▸ **Exercise details**
Starting at the line that contains "Given: Switch to the PROBLEMS tab" in the listing below, write out every line word for word until you have written the line that contains "The width and".

▸ **Supplied material**
********************

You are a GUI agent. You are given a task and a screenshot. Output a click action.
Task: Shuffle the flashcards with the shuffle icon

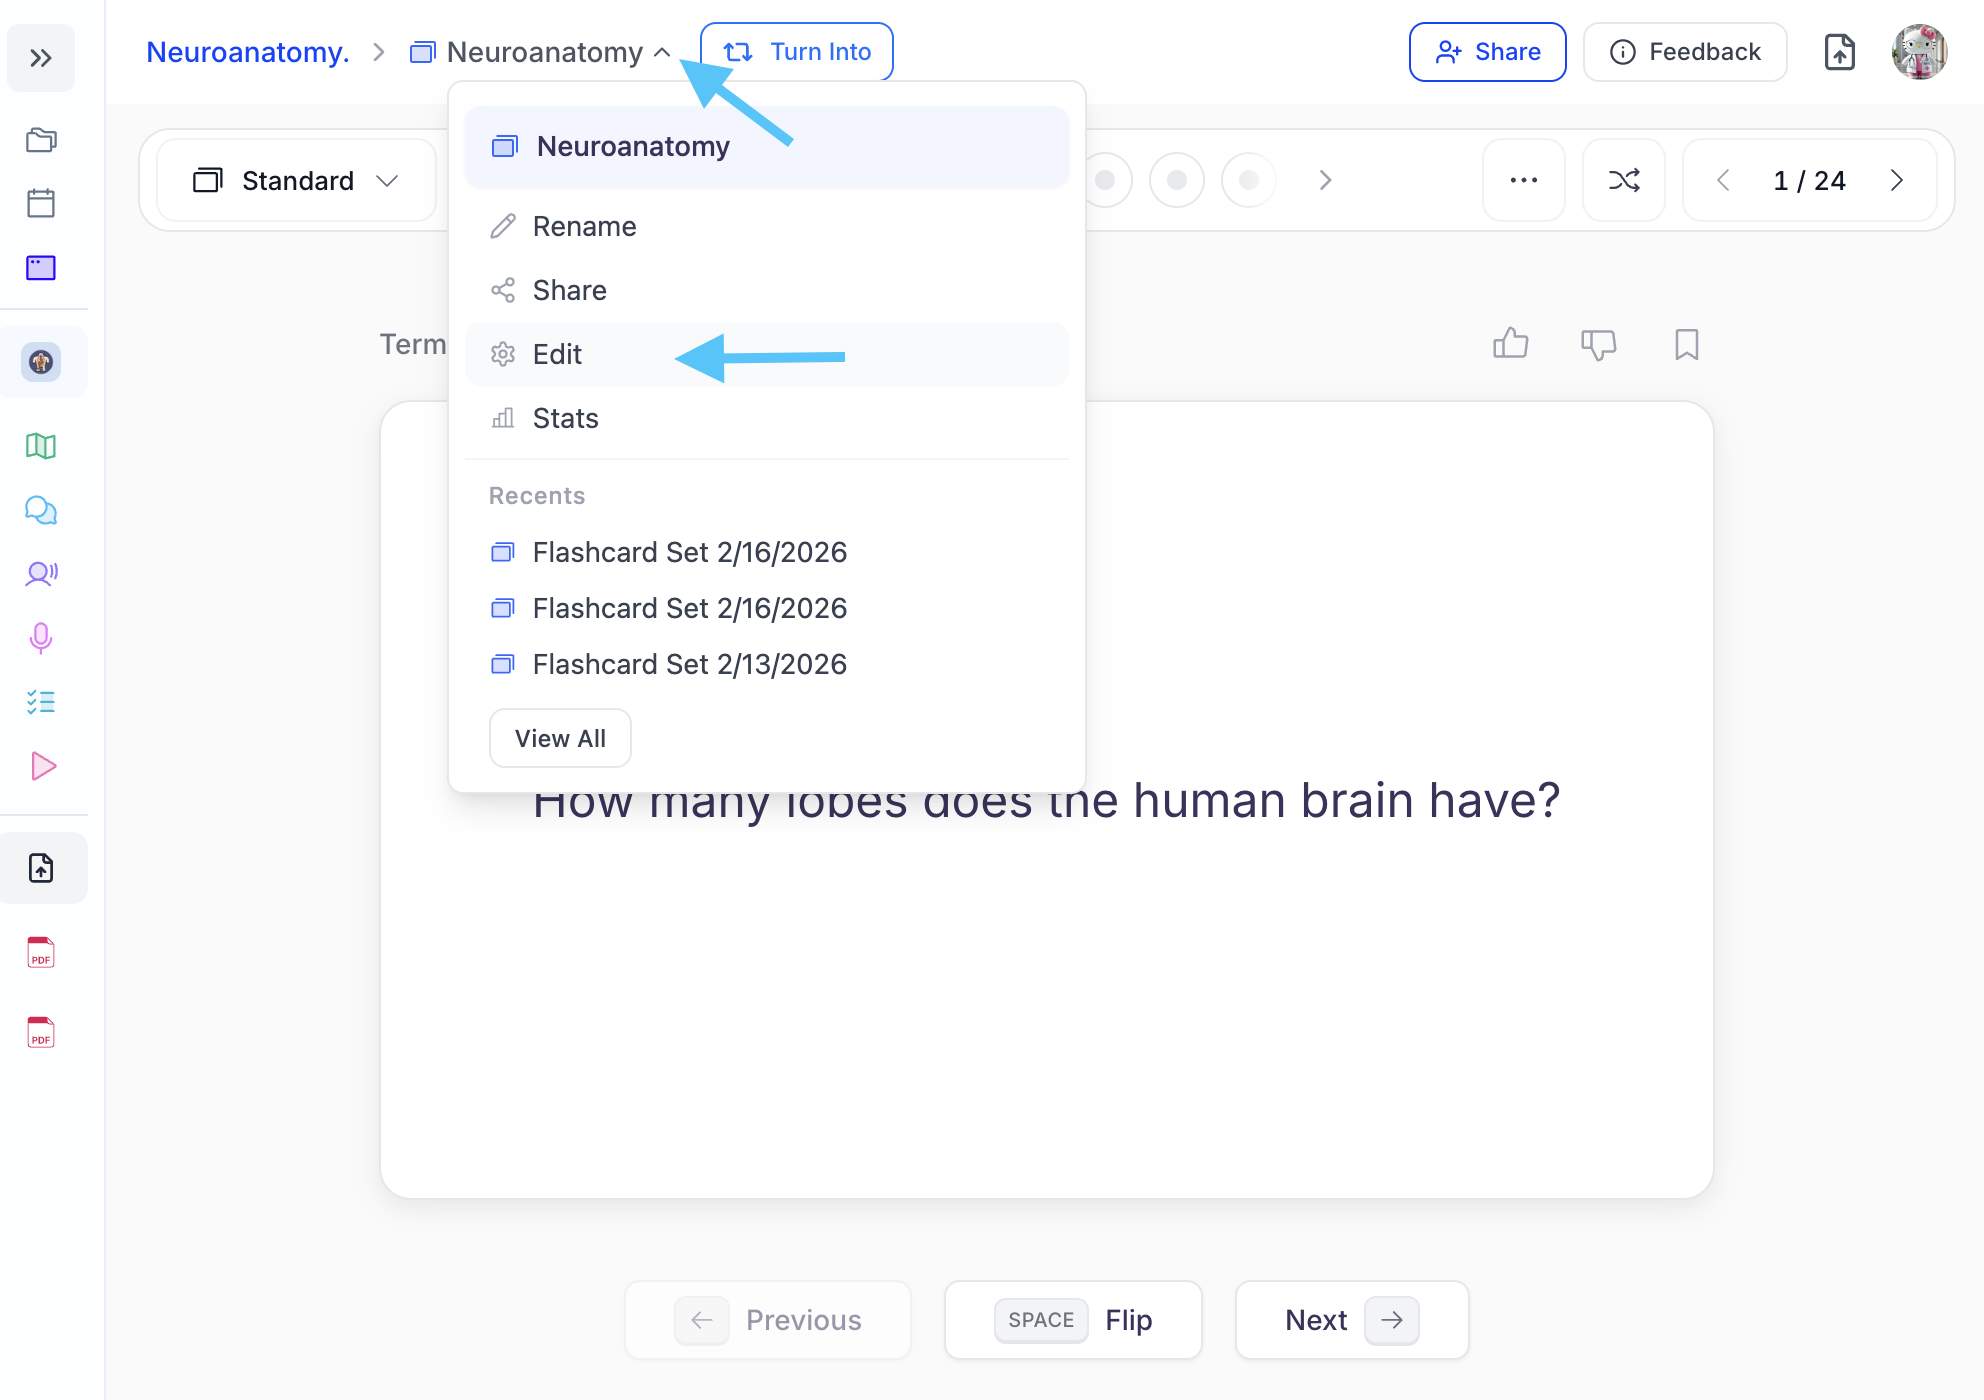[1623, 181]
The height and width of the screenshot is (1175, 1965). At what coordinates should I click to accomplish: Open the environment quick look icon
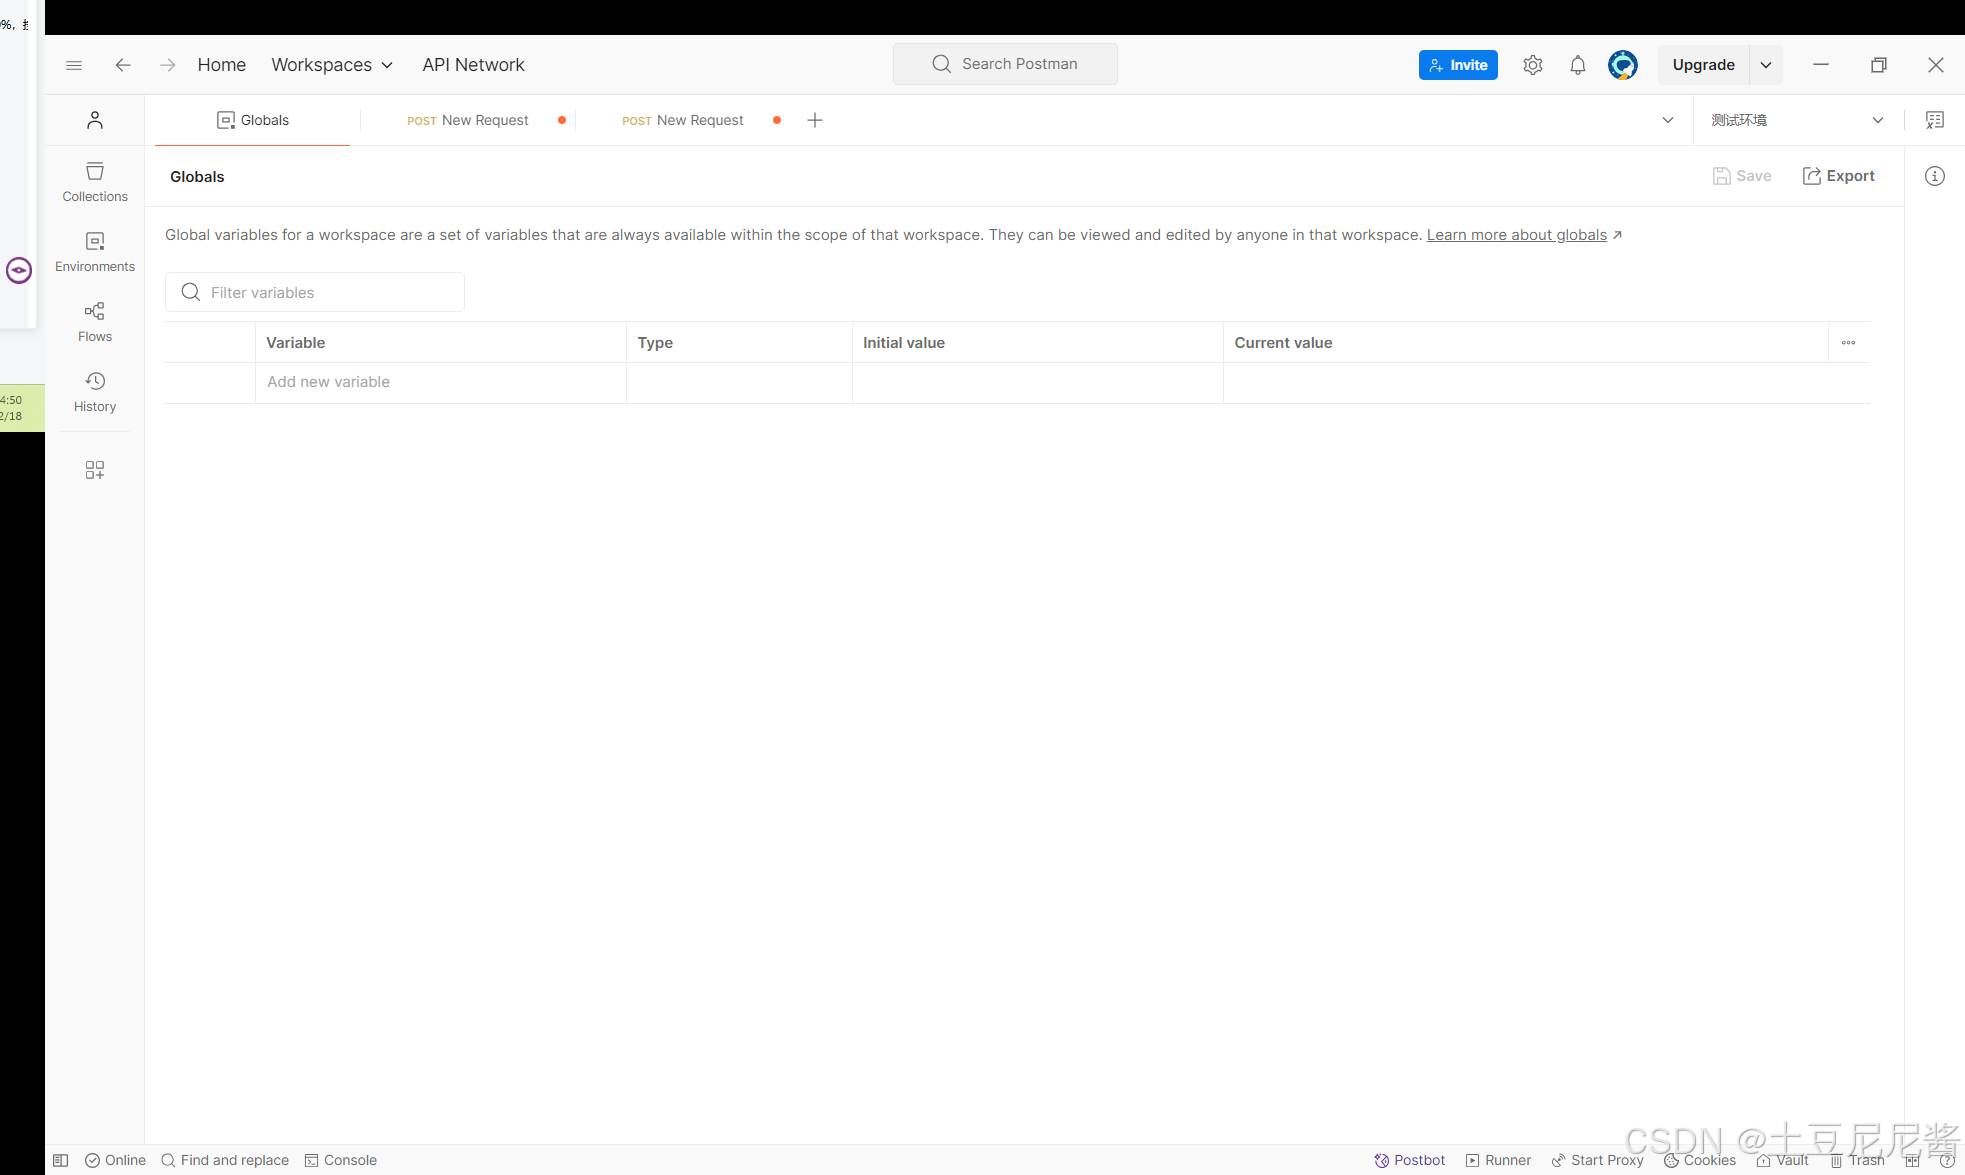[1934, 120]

********************

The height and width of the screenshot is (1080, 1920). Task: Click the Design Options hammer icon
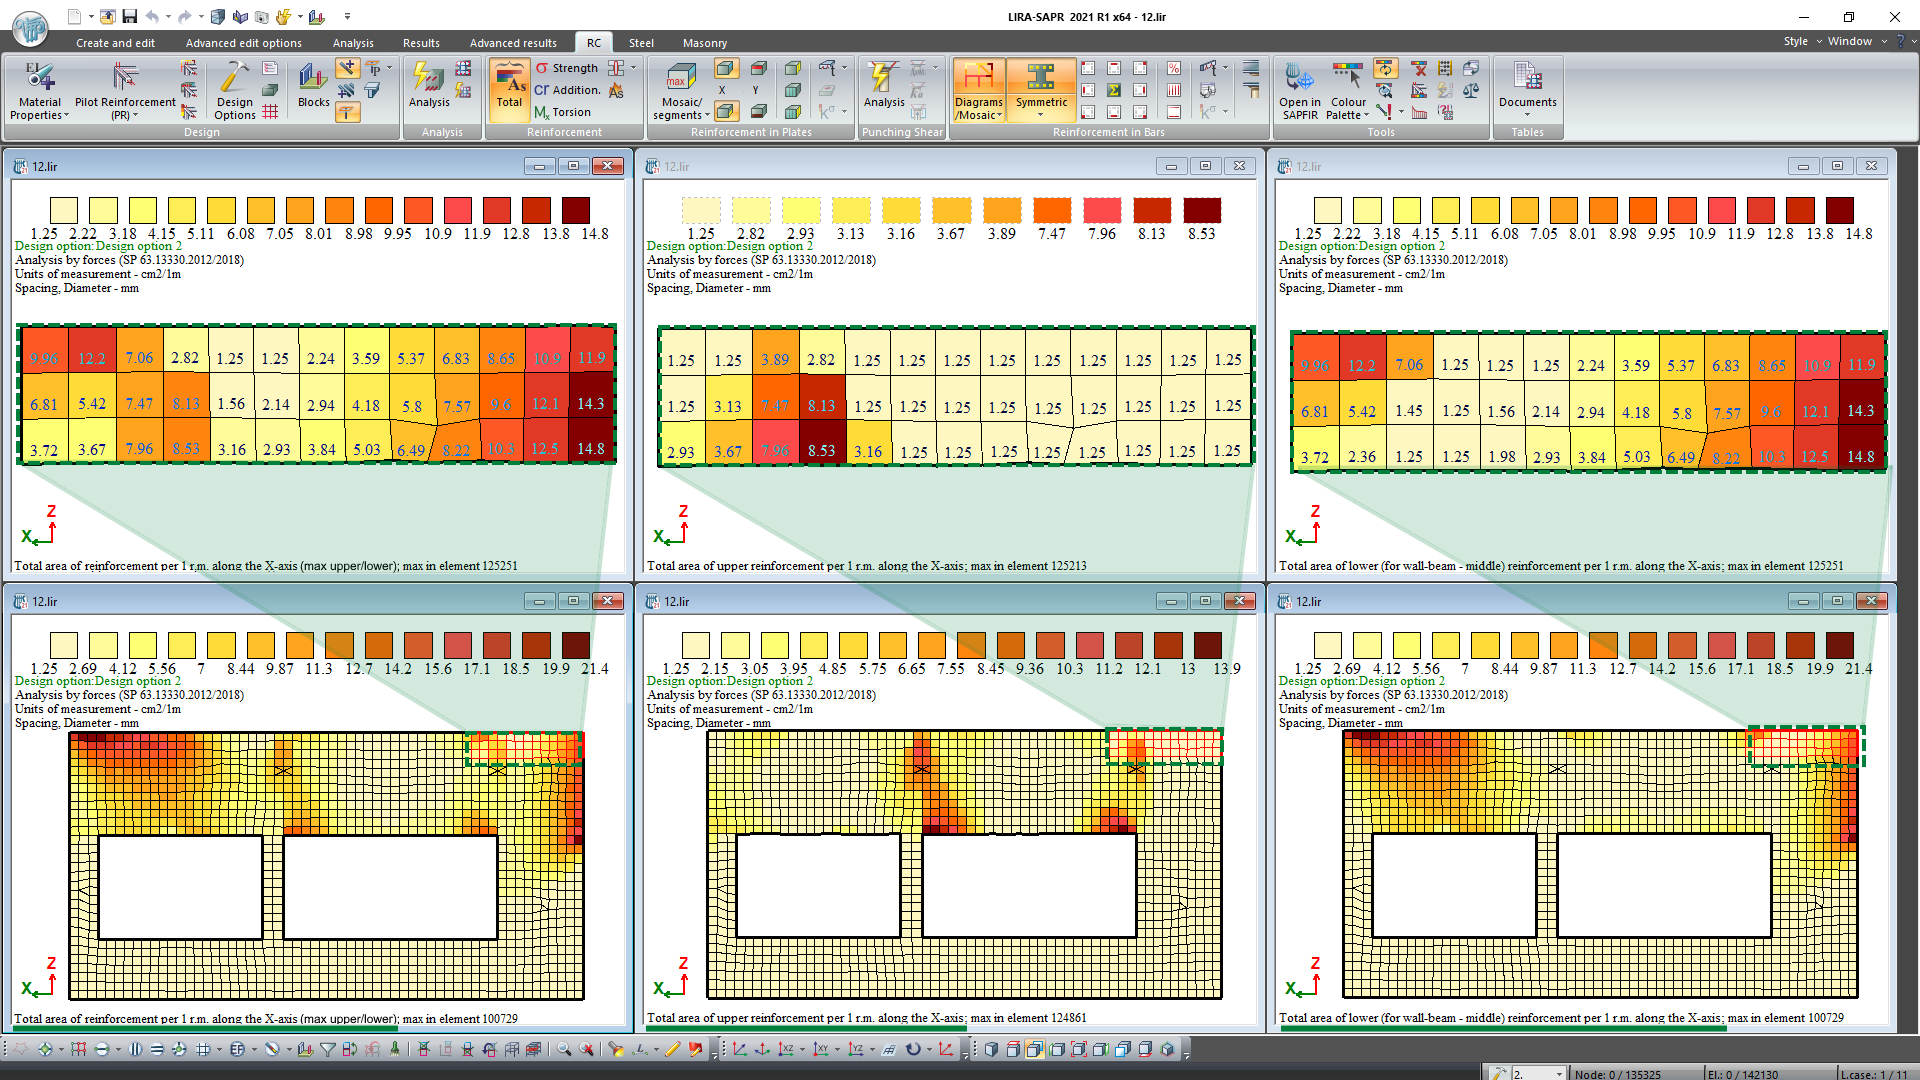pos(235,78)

********************

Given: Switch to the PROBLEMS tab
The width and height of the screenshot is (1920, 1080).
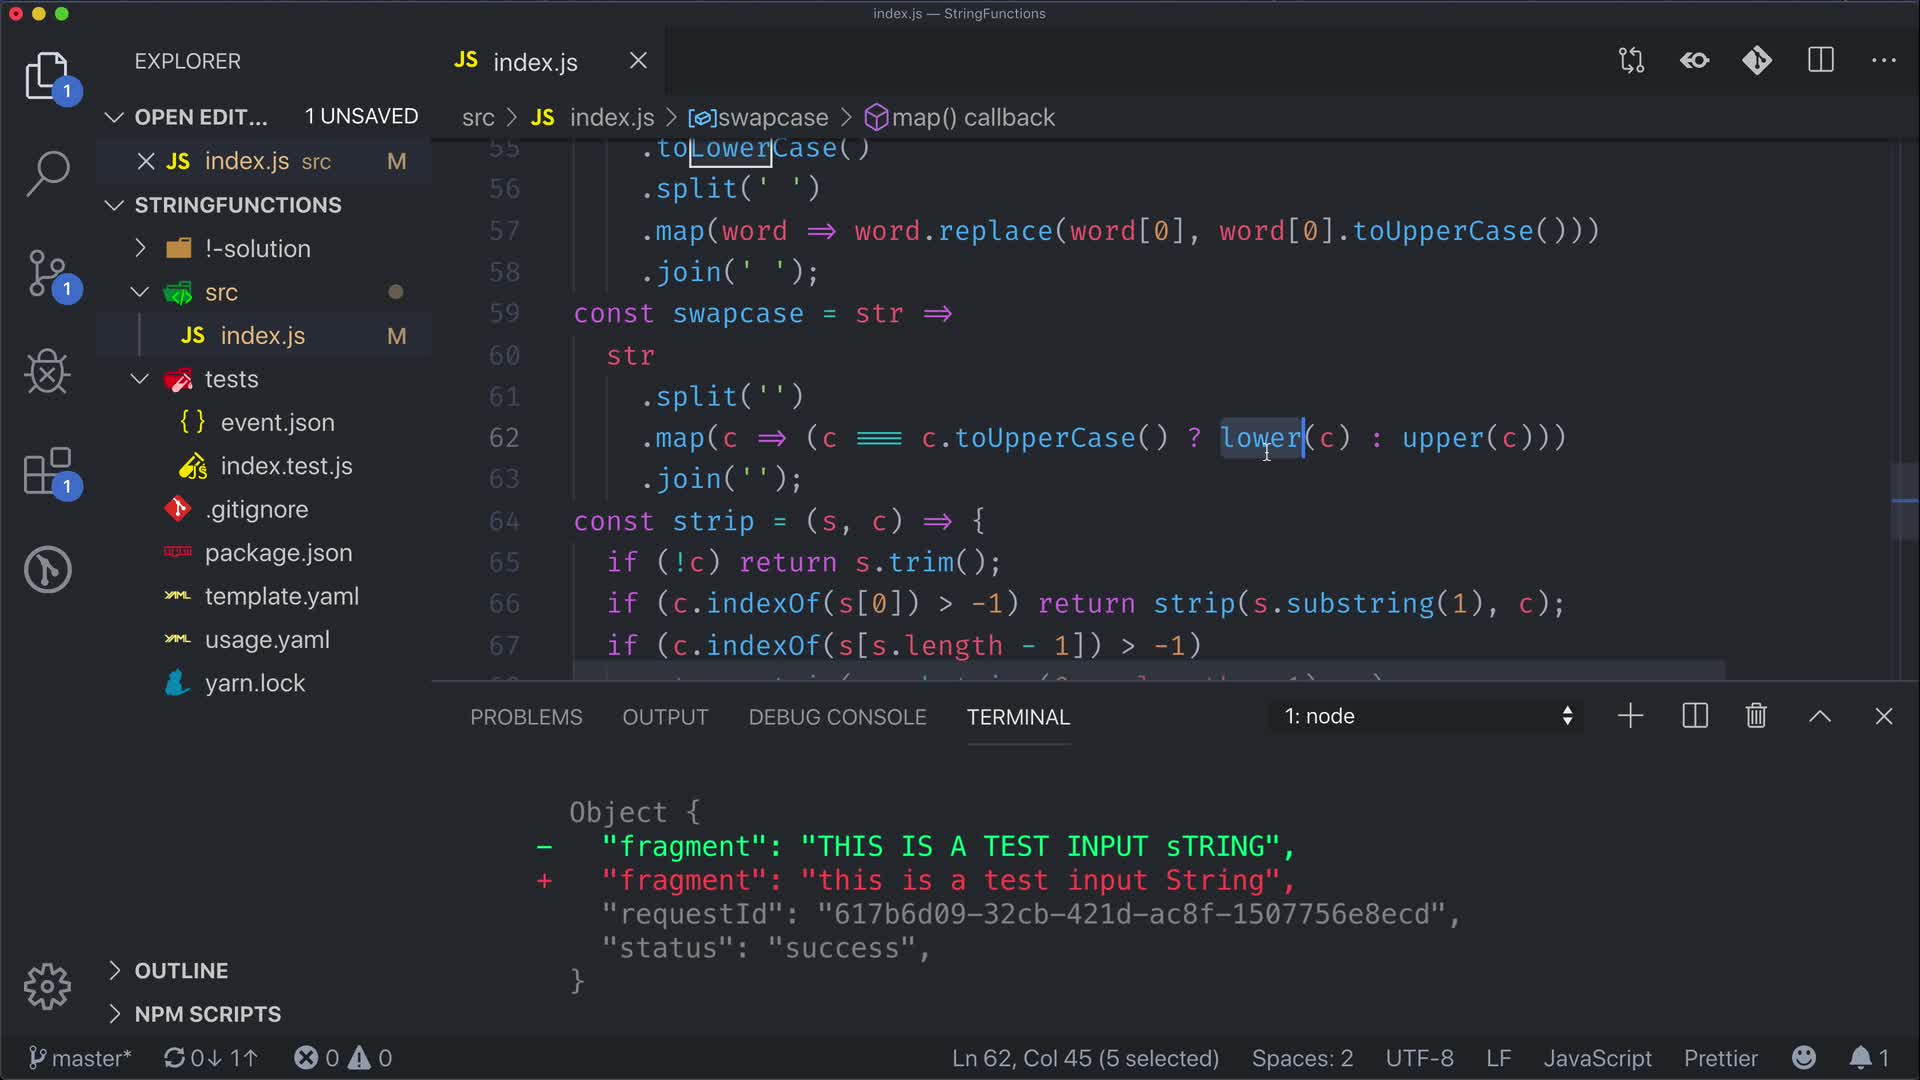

********************

▸ **Result of this task**
Given: Switch to the PROBLEMS tab
The width and height of the screenshot is (1920, 1080).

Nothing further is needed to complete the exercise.